In fact, Planet Hulk convinces me that the Hulk belongs in space. More and more, I tend to doubt Stan Lee originally intended the Hulk to have anything to do with the world of superheroes. I think the Hulk makes more sense in the bizarre cosmic mythology of skrulls and kree and rocket raccoons than in that stranger asylum of super soldiers and Iron Men who find Hulk so unsettling they Major Tom-med his ass.
Carlo Pagulayan quickly won me over when these issues were first released. His Hulk has a more heroic air than most though without, unlike Dale Keown or Gary Frank's more conventionally superheroic Hulks, sacrificing his inherent wildness. I remember being immediately impressed with what I felt was a great understanding of the Hulk's, for lack of a better word, bigness. There's something very appealing about Pagulayan's treatment of the Hulk's girth. He tends to extend it to parts of his body, like his teeth, that other artists don't normally tend to draw as being particularly big or thick (I know I'm setting myself up for plenty of jokes), and even to things he carries; like swords. Pagulayan takes a break in the middle of the story and Aaron Lopresti takes over penciling for a bit. You certainly feel Pagulayan's absence, but Lopresti is sensitive to the unity of the overall story and there are places where you might not necessarily know there was a different artist.
The only dislike I harbor for Planet Hulk lay in what came after. It was such a clear success that the Hulk's trajectory in the Marvel Universe suddenly became more of a priority, spawning his own event crossovers and of course Jeph Loeb's Red Hulk.

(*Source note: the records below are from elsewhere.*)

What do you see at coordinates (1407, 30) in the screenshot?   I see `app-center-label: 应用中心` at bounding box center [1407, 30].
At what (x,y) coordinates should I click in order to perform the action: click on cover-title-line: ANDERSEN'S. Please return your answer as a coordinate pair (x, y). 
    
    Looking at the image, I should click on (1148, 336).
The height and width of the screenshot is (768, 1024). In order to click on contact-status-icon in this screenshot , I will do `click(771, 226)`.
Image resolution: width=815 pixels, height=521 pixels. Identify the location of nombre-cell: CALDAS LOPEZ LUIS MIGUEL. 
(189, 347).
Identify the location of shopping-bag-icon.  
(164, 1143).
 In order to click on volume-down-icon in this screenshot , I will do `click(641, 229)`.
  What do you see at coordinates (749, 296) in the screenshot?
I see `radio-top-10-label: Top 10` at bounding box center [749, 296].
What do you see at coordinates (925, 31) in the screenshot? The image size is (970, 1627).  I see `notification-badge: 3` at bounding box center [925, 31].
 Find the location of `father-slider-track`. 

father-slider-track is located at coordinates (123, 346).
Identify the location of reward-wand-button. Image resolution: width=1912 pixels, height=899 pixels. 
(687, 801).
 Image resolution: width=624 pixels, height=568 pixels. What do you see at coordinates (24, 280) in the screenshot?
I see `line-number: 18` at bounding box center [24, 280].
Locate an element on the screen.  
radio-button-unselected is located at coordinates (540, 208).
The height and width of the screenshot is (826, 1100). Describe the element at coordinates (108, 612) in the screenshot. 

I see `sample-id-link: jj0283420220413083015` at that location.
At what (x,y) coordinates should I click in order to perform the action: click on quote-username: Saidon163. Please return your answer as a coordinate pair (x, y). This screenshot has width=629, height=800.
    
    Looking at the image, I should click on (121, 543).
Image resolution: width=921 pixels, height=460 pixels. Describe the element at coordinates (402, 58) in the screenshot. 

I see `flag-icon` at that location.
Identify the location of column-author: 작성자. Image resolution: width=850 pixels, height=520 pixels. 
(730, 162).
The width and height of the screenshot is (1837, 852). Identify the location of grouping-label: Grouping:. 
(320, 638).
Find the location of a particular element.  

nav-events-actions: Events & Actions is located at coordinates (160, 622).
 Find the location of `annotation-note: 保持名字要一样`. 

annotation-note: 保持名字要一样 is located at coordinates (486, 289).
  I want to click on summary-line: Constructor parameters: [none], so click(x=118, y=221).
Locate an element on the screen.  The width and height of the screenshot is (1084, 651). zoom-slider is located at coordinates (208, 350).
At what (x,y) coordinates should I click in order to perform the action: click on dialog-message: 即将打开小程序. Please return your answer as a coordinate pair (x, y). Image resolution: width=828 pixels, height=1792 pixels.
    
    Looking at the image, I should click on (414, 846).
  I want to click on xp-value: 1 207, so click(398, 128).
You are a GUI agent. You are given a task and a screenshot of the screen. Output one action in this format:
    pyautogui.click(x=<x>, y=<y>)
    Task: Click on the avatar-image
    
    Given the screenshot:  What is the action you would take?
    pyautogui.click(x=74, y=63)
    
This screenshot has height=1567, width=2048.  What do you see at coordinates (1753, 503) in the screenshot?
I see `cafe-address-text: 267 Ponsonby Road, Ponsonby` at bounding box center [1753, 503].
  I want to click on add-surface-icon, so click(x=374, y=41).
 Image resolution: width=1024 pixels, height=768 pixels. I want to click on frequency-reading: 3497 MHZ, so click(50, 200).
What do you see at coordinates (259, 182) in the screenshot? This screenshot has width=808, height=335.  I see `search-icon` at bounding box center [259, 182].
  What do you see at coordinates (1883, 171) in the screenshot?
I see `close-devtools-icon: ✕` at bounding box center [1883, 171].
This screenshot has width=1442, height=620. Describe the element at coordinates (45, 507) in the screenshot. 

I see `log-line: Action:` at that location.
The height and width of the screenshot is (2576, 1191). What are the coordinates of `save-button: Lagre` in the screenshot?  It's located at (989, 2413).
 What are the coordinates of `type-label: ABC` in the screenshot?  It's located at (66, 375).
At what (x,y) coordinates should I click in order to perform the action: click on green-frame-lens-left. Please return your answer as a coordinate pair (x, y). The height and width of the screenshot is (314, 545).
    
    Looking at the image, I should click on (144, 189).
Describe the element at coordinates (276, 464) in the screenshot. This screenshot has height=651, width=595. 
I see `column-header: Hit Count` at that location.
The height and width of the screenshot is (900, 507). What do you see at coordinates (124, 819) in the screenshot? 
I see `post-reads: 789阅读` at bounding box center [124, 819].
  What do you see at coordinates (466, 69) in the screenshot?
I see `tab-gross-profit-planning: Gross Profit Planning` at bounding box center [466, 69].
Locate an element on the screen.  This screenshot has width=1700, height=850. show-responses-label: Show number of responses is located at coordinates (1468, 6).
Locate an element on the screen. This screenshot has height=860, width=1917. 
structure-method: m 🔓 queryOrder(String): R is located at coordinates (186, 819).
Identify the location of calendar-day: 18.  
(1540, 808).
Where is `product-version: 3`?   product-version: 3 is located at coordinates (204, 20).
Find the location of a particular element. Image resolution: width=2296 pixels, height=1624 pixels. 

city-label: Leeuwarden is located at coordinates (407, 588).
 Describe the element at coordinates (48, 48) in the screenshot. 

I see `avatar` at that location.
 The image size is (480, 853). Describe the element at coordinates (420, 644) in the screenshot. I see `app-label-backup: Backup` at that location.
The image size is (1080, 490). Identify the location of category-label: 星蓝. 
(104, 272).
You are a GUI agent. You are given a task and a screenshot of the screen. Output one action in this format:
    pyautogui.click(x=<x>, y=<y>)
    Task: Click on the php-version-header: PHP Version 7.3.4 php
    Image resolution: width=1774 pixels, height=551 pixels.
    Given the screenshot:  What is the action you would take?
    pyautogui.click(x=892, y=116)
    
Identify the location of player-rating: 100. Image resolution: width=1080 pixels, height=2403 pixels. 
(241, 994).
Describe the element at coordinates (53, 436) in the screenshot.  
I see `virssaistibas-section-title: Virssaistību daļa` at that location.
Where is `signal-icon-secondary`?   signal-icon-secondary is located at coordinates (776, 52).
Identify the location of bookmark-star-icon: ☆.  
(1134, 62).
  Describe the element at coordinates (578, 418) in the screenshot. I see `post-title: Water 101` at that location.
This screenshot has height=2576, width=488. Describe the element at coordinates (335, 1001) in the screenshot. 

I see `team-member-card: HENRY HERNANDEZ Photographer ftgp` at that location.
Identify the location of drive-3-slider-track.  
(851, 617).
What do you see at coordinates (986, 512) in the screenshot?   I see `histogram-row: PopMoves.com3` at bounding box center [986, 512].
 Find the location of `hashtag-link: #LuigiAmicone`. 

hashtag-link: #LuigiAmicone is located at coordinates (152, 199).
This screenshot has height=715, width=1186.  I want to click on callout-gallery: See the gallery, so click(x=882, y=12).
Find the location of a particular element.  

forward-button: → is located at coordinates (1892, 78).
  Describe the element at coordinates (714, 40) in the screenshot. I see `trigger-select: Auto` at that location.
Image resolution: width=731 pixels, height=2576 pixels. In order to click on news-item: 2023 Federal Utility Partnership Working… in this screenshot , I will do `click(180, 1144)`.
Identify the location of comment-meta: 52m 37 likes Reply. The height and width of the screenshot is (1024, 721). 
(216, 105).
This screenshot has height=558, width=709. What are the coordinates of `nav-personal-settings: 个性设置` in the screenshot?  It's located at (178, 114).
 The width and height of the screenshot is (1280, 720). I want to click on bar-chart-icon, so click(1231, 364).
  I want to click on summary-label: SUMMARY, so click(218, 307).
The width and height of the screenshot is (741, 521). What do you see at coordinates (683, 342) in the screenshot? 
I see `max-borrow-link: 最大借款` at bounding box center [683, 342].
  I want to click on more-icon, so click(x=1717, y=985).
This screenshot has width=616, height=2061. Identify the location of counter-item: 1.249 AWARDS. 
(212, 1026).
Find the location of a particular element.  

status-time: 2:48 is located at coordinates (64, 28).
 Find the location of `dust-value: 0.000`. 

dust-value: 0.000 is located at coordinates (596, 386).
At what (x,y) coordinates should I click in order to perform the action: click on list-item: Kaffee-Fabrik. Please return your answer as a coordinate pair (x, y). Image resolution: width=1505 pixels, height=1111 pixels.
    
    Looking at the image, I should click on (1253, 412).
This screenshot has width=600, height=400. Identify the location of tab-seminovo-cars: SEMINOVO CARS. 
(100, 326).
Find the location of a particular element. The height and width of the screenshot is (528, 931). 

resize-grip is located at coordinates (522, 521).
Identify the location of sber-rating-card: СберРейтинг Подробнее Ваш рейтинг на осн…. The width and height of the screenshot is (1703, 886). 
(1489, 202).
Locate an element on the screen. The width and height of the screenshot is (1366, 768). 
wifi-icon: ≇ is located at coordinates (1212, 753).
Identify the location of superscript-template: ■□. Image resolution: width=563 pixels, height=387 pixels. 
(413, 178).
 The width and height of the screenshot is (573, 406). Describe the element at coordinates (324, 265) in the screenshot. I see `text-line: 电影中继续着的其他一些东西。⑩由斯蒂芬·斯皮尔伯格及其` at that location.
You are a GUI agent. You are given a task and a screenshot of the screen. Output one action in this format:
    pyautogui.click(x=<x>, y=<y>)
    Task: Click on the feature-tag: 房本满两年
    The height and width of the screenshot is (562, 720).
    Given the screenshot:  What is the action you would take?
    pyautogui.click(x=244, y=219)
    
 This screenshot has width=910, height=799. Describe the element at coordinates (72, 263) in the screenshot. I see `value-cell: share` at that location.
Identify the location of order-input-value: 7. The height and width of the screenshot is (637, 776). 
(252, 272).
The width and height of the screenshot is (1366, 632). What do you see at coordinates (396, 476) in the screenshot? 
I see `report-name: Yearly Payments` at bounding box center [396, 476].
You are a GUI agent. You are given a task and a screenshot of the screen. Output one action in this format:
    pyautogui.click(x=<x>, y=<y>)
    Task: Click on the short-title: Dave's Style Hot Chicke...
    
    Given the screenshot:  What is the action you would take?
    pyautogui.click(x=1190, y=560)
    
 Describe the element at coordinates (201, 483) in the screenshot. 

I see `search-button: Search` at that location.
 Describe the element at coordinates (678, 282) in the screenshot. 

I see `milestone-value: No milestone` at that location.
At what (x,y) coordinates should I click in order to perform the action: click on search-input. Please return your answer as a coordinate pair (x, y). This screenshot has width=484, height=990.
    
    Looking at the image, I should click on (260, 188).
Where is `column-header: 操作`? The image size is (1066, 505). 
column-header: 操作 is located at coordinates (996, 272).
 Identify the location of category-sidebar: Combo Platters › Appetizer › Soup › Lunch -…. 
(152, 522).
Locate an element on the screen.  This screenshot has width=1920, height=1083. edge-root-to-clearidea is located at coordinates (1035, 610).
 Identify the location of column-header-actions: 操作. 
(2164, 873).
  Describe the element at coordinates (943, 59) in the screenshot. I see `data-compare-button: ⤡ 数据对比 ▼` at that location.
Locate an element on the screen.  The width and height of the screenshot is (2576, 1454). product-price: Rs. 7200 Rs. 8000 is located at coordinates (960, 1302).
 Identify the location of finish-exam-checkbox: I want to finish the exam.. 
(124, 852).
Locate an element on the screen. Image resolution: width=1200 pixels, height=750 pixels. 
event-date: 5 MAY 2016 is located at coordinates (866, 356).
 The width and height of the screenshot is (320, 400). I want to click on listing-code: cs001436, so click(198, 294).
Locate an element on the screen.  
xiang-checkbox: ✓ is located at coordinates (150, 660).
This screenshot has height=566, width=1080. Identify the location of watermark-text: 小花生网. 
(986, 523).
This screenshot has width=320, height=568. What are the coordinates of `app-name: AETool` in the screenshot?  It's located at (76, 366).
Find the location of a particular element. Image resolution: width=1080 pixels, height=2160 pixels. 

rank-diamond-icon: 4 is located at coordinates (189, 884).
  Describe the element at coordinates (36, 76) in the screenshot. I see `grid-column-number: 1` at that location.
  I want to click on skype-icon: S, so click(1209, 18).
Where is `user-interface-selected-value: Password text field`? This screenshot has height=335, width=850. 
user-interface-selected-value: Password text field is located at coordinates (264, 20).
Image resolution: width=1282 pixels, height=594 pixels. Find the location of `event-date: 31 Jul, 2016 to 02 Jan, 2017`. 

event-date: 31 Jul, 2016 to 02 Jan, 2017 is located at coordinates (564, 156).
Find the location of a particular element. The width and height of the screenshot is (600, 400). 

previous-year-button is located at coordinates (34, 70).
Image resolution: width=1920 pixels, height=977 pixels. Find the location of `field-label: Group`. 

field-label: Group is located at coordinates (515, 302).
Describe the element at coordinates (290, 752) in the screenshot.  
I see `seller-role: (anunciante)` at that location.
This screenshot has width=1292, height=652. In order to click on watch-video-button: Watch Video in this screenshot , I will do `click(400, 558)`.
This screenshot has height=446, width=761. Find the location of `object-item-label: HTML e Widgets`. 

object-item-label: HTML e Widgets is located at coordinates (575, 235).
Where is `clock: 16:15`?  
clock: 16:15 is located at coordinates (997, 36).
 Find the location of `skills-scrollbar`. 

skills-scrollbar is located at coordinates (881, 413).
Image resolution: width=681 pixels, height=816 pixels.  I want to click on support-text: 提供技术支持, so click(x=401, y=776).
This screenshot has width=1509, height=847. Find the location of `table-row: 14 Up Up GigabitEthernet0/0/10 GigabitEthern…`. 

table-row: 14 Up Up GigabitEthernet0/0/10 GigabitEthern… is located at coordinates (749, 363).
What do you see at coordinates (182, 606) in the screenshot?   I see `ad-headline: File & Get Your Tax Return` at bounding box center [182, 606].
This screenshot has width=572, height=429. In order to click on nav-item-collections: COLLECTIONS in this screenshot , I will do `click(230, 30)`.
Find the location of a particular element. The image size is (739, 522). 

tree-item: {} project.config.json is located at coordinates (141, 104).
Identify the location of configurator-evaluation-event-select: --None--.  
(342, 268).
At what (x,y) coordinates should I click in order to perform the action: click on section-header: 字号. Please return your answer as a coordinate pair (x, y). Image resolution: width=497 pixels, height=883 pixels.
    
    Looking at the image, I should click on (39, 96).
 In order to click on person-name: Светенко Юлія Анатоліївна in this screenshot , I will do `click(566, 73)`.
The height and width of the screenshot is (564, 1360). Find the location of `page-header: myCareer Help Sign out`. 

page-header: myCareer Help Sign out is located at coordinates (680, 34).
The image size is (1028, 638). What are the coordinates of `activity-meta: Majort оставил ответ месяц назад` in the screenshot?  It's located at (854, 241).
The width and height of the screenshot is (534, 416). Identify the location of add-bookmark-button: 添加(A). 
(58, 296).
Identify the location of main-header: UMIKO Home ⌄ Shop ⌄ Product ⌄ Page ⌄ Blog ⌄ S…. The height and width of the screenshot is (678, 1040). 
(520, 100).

But that doesn't color my appreciation of Planet Hulk. It was a great, epic adventure story brought to Hulk fans after years of stunningly mediocre, pseudo-intellectual nonsense. Marvel gave Pak much more time to tell his story than was customary and managed to maintain more visual unity over the course of 14 issues than you generally saw within 3 or 4. It wasn't the most innovative story in the world but it was a smart, fun space war and it's one of the few collections of which I insisted on buying the hardcover version. It deserves its spot among the classic Hulk stories and I'd argue there isn't a Marvel reader out there, Hulk fan or not, who shouldn't consider it required reading (well, maybe Silver Surfer fans).